▸ **TRECHO EXTRAÍDO**

* * * * * * *

Acórdão do Tribunal da Relação de Lisboa
Processo:
434/12.8TTBRR.L1-4
Relator: PAULA SÁ FERNANDES
Descritores: ACIDENTE DE TRABALHO
CONCEITO
PRESUNÇÃO
Nº do Documento: RL
Data do Acordão: 01/28/2015
Votação: UNANIMIDADE
Texto Integral: S
Texto Parcial: N
Meio Processual: APELAÇÃO
Decisão: CONFIRMADA A DECISÃO
Sumário: 1. A responsabilidade objectiva emergente de acidentes de trabalho baseia-se no risco que é inerente ao exercício de qualquer e toda a actividade profissional, fazendo recair sobre os empregadores que com ela beneficiam a obrigação de reparar os danos correspondentes.
2. A referência a um acontecimento externo tem apenas em vista excluir do âmbito dos acidentes de trabalho situações em que a lesão que provocou a incapacidade ou morte não se relaciona com a actividade desenvolvida sob a autoridade de outrem.
3. No caso, a lesão, causa da dor do sinistrado, ocorreu quando este exercia as suas funções ao serviço da entidade empregadora, pelo que existe uma relação directa entre aquela lesão e o desenvolvimento da sua actividade profissional e tendo ocorrido no tempo e no local de trabalho presume-se consequência de acidente, face ao disposto art.º10 da Lei 98/2009, de 4 de Setembro.
(Elaborado pela Relatora)
Decisão Texto Parcial:
Decisão Texto Integral: Acordam no Tribunal da Relação de Lisboa

AA (…), demandou as RR. BB - Companhia de Seguros, S.A., (…) e CC — Companhia de Seguros, S.A., (…).
Pediu a condenação das RR. a pagarem-lhe a quantia de € 30,00, a título de despesas de transporte, a quantia de € 472,51 a título de indemnização por período de ITA e pensão anual e vitalícia.

* * * * * * *

▸ **DADOS REGISTADOS**
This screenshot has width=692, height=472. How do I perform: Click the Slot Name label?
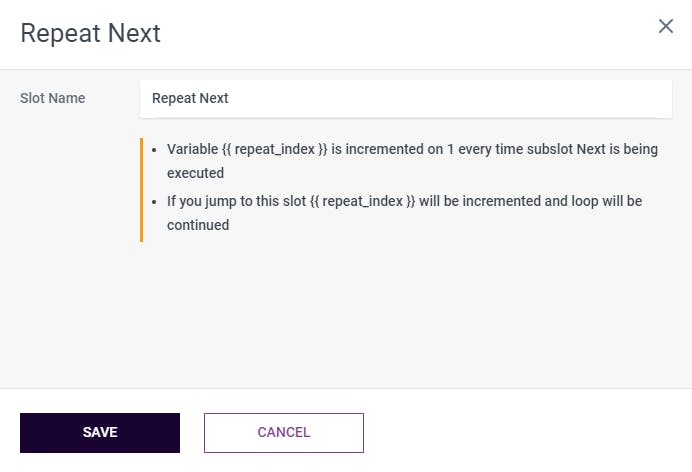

* * * * * * *

▸ **LISTA DE TAREFAS**
1. Traduza para inglês esta frase do acórdão: "A referência a um acontecimento externo tem apenas em vista excluir do âmbito dos acidentes de trabalho situações em que a lesão que provocou a incapacidade ou morte não se relaciona com a actividade desenvolvida sob a autoridade de outrem."
2. Transcreva do acórdão o trecho que vai desde "2. A referência" até "4 de Setembro.", inclusive.
3. Prossiga o acórdão sobre o acidente de trabalho a partir do ponto em que o texto termina.

▸ **RESPOSTAS DO EXERCÍCIO**
1. The reference to an external event is intended only to exclude from the scope of workplace accidents those situations in which the injury that caused the incapacity or death is not related to the activity carried out under the authority of another.

2.
2. A referência a um acontecimento externo tem apenas em vista excluir do âmbito dos acidentes de trabalho situações em que a lesão que provocou a incapacidade ou morte não se relaciona com a actividade desenvolvida sob a autoridade de outrem.
3. No caso, a lesão, causa da dor do sinistrado, ocorreu quando este exercia as suas funções ao serviço da entidade empregadora, pelo que existe uma relação directa entre aquela lesão e o desenvolvimento da sua actividade profissional e tendo ocorrido no tempo e no local de trabalho presume-se consequência de acidente, face ao disposto art.º10 da Lei 98/2009, de 4 de Setembro.

3.
Alegou que sofreu um acidente de trabalho, quando auferia a retribuição anual de € 13.500,20, sendo que a sua entidade patronal havia transferido para a RR., em regime de co-seguro, a responsabilidade civil decorrente de acidente de trabalho. Despendeu a quantia de € 30,00 em transportes, que teve incapacidade temporária para o trabalho e que ficou a padecer de incapacidade permanente. Com tais fundamentos, requereu a condenação das RR. a pagarem-lhe a referida quantia de € 30,00, a quantia de € 472,51 a título de indemnização por período de ITA e pensão anual e vitalícia.
Devidamente notificado para o efeito, o I.S.S. alegou que, na sequência do acidente em apreço nestes autos, pagou ao sinistrado, a título de subsídio de doença, a quantia de € 162,36, pedindo a condenação das RR. no reembolso de tal quantia, acrescida de juros de mora.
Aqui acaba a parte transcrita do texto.